Last week I attended a gathering of faculty development and faculty affairs professionals at a nearby medical school. The theme for the meeting was to help clinician-educators produce scholarship, and thus advance academically. In the discussion, the topic of self-promotion came up, and the sponsor of the conference said that she had run into the dean earlier that day and mentioned to him that she was hosting our group on campus.
Some scientists and physicians shy away from this kind of comment because they see it as opportunistic bragging. On the other hand, deans and chairs are always interested in the activities of their faculty. It is their job to champion our successes to a larger audience, so they welcome hearing about achievements. It’s unrealistic to expect that academic leaders can know about every achievement, so it’s up to the faculty member to spread the word.

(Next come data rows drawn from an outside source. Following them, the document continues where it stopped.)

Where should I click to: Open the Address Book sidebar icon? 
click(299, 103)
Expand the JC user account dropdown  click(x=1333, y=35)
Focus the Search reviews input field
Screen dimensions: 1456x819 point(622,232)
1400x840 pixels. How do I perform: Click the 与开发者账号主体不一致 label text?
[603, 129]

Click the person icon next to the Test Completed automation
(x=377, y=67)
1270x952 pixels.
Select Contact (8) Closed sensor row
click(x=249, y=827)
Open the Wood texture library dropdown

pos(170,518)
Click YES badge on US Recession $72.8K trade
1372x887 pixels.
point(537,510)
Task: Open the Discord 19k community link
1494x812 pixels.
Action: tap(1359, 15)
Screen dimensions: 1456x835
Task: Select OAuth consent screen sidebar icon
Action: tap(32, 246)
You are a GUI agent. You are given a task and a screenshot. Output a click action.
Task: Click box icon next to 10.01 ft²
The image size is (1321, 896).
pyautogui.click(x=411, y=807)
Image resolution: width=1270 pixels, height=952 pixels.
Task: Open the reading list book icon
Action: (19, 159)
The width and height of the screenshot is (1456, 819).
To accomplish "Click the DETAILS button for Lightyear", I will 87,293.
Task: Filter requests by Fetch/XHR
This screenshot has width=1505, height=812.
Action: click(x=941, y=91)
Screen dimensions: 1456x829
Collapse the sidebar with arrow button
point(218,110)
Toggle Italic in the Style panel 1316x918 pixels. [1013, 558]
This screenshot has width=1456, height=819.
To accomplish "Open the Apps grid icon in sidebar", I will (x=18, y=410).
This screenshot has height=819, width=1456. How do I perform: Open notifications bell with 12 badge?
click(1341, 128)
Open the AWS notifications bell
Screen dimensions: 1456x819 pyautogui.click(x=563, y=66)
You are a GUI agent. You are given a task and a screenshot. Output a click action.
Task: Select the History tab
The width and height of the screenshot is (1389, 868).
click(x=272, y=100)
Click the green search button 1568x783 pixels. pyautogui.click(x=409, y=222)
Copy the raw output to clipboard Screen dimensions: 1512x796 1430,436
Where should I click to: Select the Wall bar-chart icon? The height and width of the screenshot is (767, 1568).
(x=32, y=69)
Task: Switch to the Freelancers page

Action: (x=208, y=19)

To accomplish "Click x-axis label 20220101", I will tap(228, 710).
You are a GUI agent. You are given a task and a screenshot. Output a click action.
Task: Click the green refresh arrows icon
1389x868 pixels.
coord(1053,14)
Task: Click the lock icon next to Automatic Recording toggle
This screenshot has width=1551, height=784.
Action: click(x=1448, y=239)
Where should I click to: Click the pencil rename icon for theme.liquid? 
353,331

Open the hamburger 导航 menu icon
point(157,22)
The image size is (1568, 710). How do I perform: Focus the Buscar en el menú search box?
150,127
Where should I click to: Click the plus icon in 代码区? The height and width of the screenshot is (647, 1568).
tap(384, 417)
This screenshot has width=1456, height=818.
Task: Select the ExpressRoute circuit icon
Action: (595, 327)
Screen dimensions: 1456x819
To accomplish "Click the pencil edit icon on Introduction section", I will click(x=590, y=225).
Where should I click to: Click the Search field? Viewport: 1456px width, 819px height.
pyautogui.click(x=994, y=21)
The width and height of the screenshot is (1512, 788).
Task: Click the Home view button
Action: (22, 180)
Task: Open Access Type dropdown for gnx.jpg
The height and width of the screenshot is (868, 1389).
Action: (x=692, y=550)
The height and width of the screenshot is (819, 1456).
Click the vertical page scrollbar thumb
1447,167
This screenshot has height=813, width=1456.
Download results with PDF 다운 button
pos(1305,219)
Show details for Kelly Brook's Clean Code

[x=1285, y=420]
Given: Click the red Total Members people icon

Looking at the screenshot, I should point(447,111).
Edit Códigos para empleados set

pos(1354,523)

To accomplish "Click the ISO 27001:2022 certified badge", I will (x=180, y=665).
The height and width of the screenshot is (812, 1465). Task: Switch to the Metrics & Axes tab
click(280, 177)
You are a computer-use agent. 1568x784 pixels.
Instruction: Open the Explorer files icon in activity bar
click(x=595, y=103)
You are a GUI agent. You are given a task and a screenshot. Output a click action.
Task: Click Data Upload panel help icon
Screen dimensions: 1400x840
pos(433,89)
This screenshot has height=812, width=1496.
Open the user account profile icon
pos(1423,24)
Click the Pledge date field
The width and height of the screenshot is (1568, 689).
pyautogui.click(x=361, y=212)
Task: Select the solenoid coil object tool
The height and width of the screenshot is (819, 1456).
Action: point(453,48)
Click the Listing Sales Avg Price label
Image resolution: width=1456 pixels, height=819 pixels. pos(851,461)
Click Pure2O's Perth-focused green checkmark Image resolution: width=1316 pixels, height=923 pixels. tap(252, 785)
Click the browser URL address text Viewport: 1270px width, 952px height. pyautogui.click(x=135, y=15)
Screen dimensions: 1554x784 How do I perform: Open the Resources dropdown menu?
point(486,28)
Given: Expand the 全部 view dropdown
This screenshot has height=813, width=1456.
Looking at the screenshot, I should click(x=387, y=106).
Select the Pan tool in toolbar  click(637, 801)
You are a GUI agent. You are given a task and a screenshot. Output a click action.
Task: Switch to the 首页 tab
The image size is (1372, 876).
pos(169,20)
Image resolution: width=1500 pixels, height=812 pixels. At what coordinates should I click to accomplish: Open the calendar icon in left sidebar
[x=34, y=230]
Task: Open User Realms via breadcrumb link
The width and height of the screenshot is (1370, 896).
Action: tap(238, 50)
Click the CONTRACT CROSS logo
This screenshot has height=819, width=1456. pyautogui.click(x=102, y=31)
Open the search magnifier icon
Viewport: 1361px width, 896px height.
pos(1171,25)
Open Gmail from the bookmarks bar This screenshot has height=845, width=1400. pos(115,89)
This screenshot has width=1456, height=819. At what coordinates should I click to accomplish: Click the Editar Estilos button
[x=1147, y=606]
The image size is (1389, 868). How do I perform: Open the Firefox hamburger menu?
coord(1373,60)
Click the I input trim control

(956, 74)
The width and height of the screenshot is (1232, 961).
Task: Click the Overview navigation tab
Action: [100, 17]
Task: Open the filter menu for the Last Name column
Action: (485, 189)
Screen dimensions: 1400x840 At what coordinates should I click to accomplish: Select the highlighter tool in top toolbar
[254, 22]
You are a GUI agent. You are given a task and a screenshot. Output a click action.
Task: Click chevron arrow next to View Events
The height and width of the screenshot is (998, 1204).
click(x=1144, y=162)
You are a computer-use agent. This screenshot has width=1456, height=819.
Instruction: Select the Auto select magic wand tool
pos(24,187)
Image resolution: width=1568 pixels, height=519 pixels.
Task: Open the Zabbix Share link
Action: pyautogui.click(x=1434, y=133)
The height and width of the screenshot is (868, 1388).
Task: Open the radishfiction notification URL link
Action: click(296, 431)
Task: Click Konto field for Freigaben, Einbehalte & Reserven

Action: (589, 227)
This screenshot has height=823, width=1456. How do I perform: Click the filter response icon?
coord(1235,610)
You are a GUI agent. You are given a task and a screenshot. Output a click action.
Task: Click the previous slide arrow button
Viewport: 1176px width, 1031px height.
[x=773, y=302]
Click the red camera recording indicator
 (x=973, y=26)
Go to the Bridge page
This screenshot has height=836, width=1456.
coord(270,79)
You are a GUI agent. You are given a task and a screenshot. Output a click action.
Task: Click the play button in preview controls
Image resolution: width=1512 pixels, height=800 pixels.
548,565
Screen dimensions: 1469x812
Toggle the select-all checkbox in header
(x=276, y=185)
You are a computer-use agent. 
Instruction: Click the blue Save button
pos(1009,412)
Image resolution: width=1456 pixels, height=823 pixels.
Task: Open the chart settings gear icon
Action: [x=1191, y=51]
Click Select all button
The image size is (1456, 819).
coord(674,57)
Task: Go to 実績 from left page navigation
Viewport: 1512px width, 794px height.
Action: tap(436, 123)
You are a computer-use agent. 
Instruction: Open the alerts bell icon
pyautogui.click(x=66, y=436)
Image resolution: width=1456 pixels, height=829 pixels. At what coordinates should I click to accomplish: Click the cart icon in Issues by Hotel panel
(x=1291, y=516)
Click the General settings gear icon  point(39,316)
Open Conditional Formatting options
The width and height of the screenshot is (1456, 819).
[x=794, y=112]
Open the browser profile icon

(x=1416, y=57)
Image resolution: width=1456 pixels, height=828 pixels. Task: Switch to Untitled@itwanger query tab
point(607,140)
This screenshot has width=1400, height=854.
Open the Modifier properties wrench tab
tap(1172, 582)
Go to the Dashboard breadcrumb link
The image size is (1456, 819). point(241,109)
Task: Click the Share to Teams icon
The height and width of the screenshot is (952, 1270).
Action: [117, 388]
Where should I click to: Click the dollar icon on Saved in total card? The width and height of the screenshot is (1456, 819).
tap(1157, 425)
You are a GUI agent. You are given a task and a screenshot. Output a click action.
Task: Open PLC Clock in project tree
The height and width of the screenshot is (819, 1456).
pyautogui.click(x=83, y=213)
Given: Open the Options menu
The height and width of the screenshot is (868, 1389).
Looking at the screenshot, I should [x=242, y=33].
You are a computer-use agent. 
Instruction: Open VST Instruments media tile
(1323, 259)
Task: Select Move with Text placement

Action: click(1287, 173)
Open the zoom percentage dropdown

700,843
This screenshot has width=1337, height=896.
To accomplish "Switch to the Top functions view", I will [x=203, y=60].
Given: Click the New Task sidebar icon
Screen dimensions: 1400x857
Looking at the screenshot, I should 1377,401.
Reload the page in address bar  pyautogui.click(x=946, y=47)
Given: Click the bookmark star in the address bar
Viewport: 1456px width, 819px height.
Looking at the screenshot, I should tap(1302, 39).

Here are some pointers for pointing out your successes adapted from the advice of a journal editor:
- Sharing good news is not a sign of arrogance. It’s being part of a supportive community.
- It is inconsiderate not to tell your community what you’ve accomplished.
- A link on Facebook or a signature line in your e-mail is an acceptable and considerate way to let people know of an activity you’re participating in.
- Tell them once and send a link. More than that is harassment.
- Winning awards and publishing articles are not something to be embarrassed about. Sharing them inspires others and opens up opportunities for collaboration.